Task to complete: Put the lines from the one containing "At what coordinates should I click to accomplish: Click" through the end of the lines below into a JSON list of strings, one string per line, skipping blank lines and leaving out the pictures.

Lines for locating words and elements
= = = = = = =

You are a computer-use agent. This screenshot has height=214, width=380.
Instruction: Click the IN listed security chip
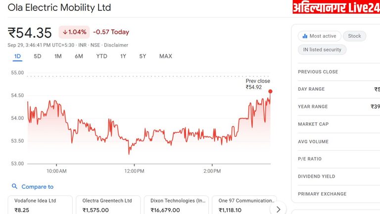322,50
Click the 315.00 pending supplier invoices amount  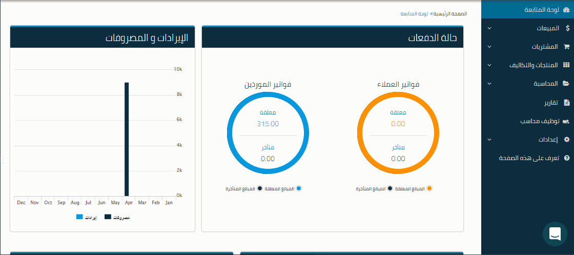click(268, 124)
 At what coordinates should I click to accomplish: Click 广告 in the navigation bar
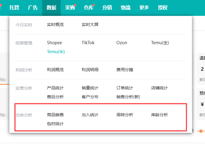tap(33, 7)
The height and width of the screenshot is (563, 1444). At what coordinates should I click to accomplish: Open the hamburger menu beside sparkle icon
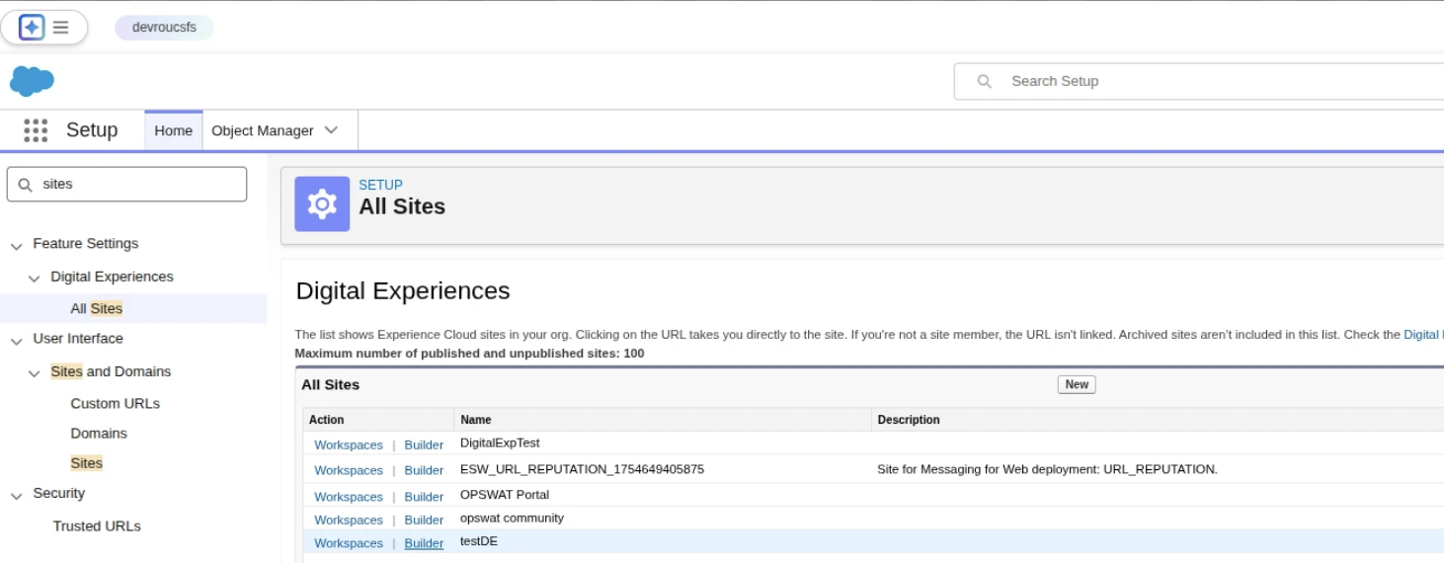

= = = = = = =

Task response:
[
  " At what coordinates should I click to accomplish: Click 广告 in the navigation bar",
  "tap(33, 7)",
  "The height and width of the screenshot is (563, 1444). At what coordinates should I click to accomplish: Open the hamburger menu beside sparkle icon"
]